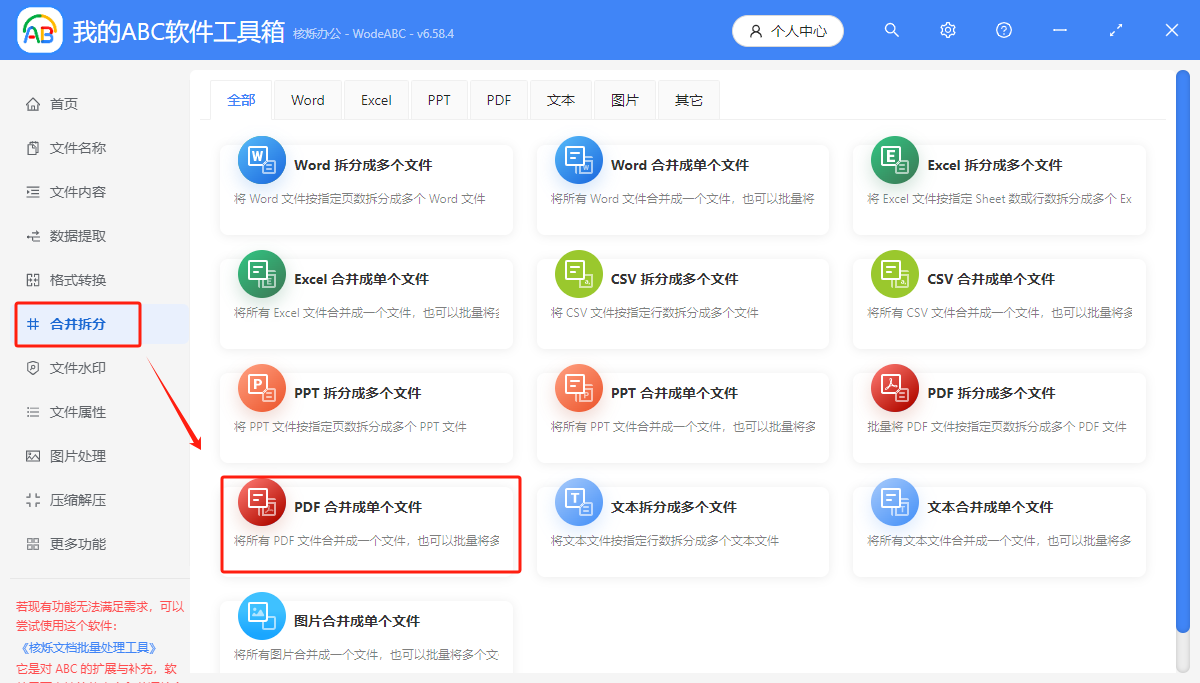Click the search icon in the title bar
1200x683 pixels.
tap(891, 30)
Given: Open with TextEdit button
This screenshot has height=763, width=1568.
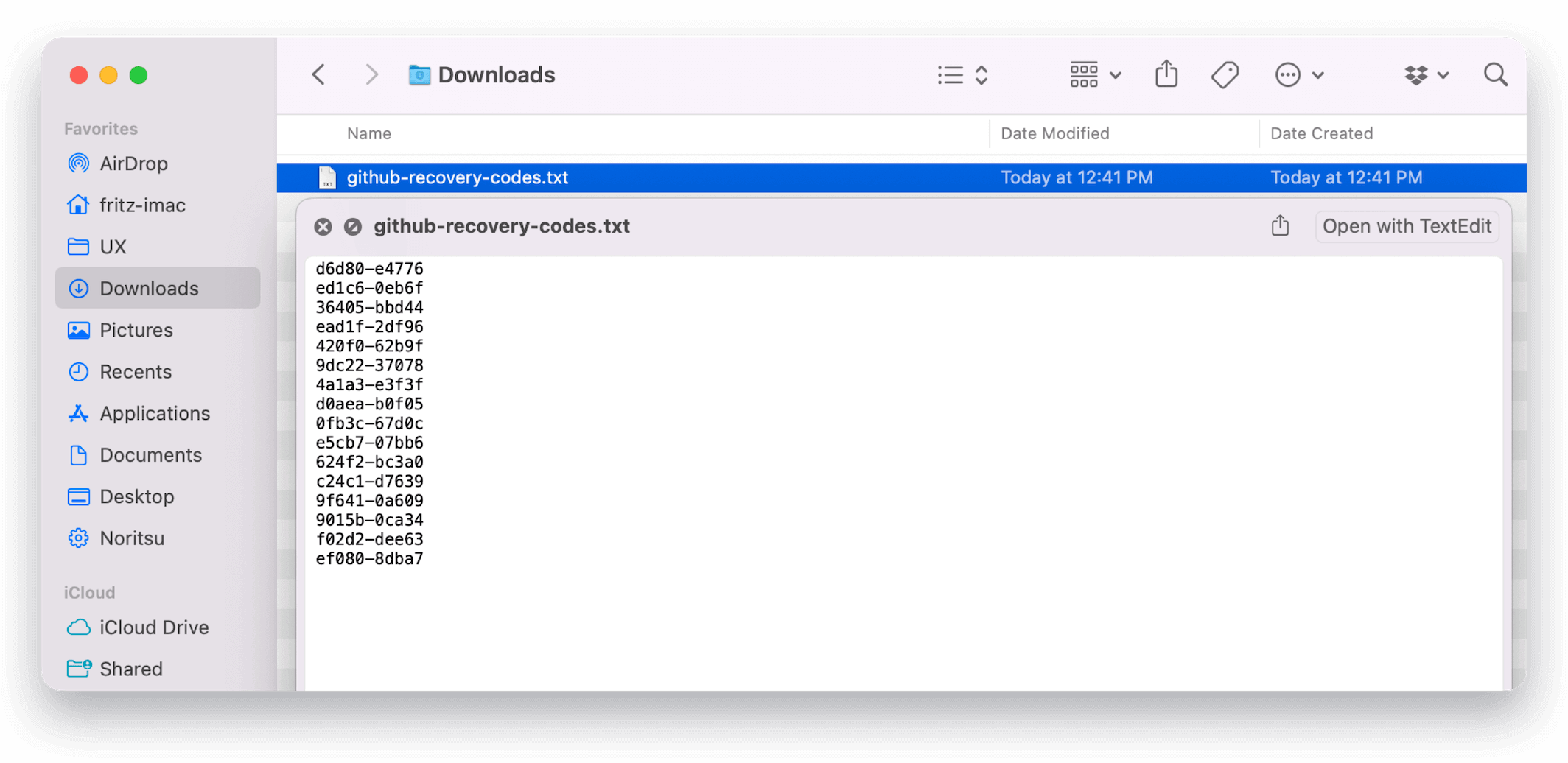Looking at the screenshot, I should 1406,226.
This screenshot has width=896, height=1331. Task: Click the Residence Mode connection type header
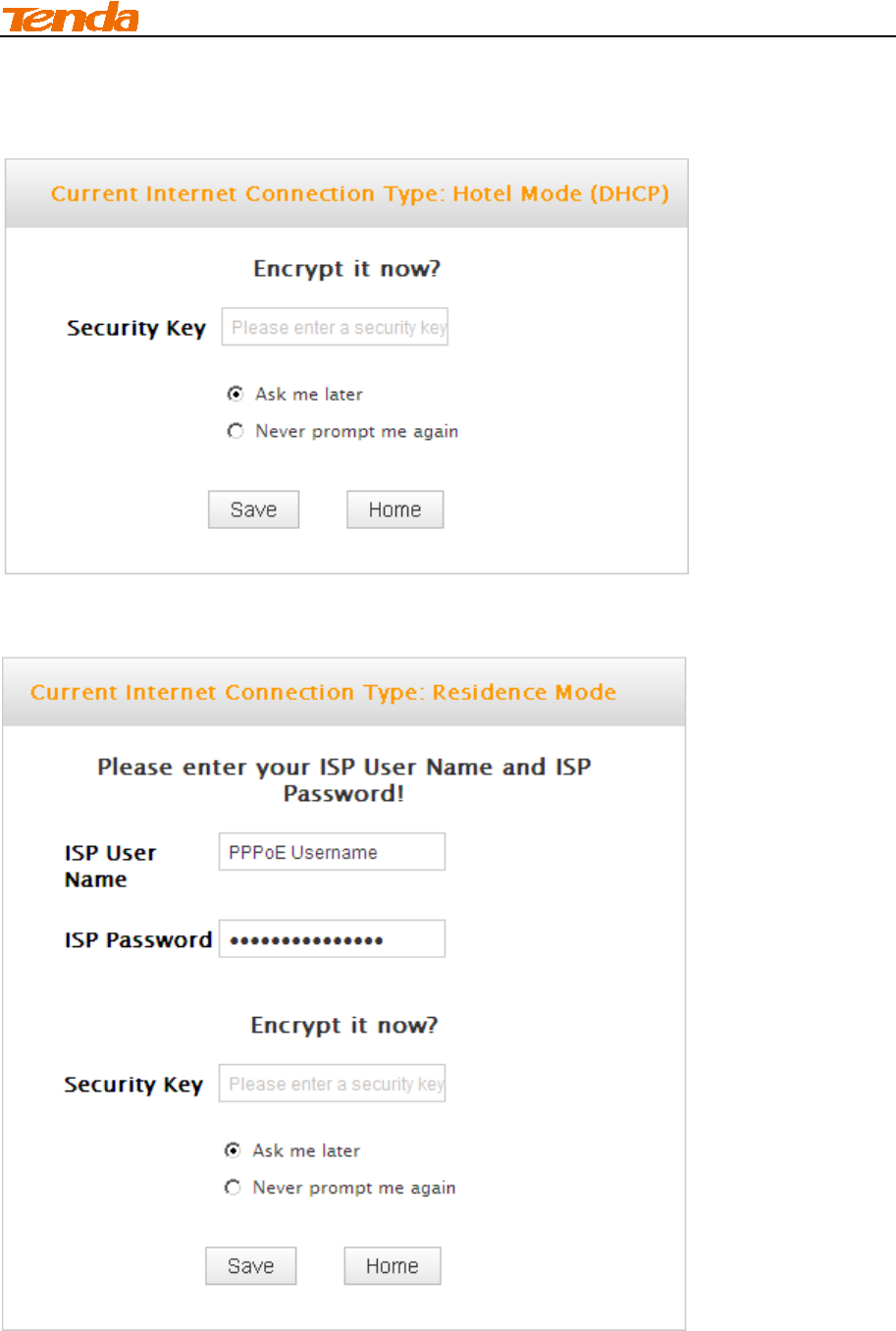(323, 692)
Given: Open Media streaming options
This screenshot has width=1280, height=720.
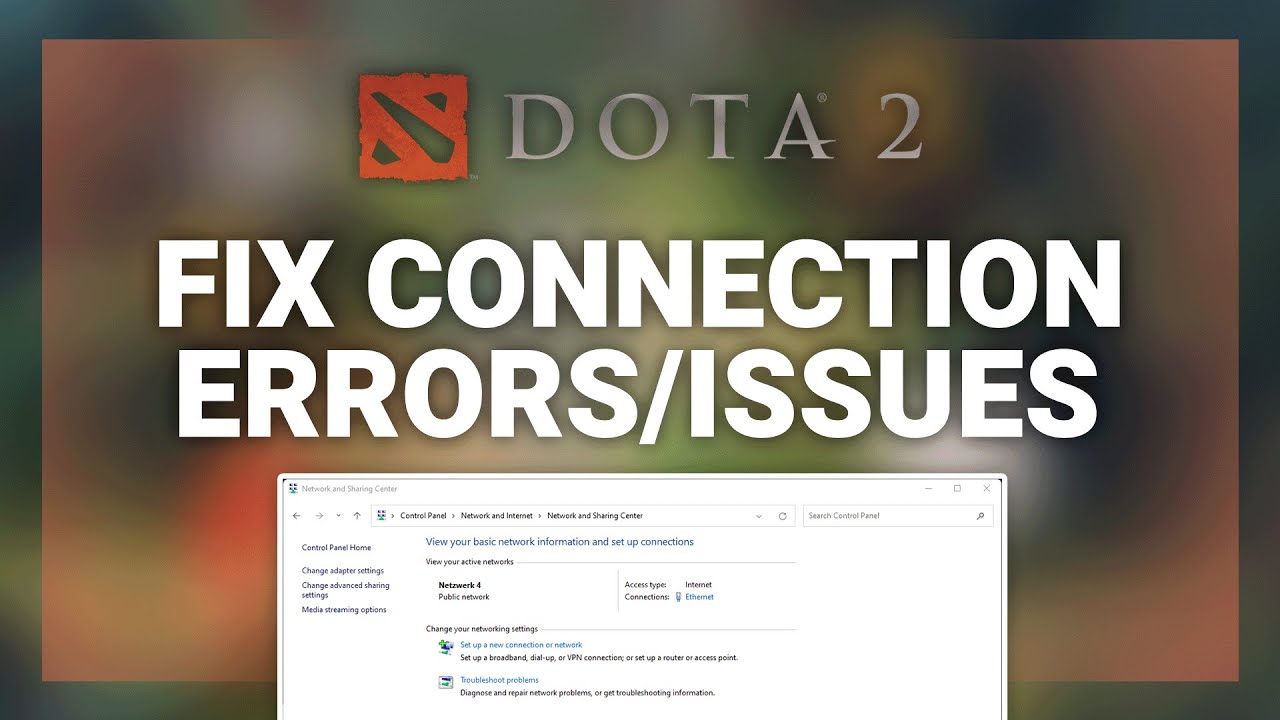Looking at the screenshot, I should (344, 610).
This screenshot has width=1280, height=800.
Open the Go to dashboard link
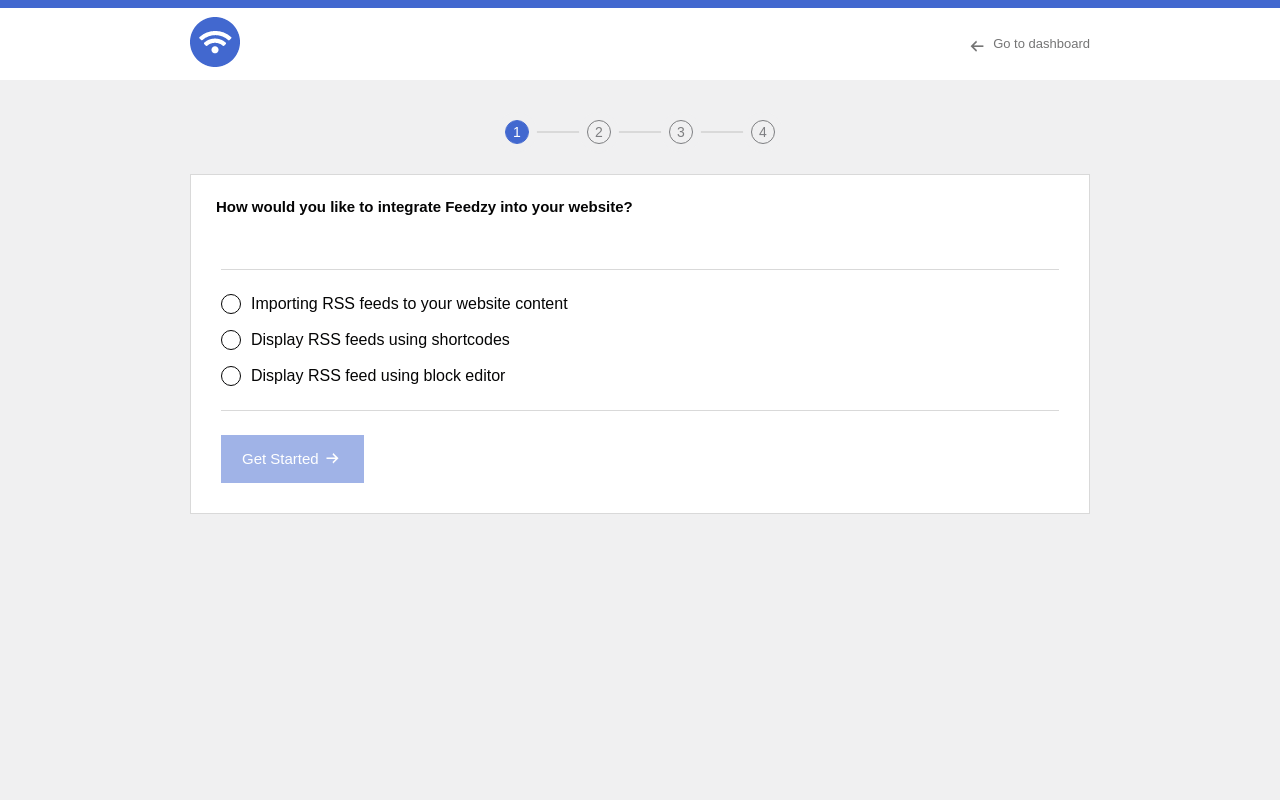1041,44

□ □ □ □ □

# What the exercise asks:
Please restate, word for word, the lines from the one with "This screenshot has width=896, height=1331." through the final line of the material, both included, and omit the pictures.

# Answer section:
This screenshot has width=896, height=1331. Task: Click the Residence Mode connection type header
(323, 692)
Given: Open Media streaming options
This screenshot has width=1280, height=720.
Looking at the screenshot, I should (344, 610).
This screenshot has width=1280, height=800.
Open the Go to dashboard link
1041,44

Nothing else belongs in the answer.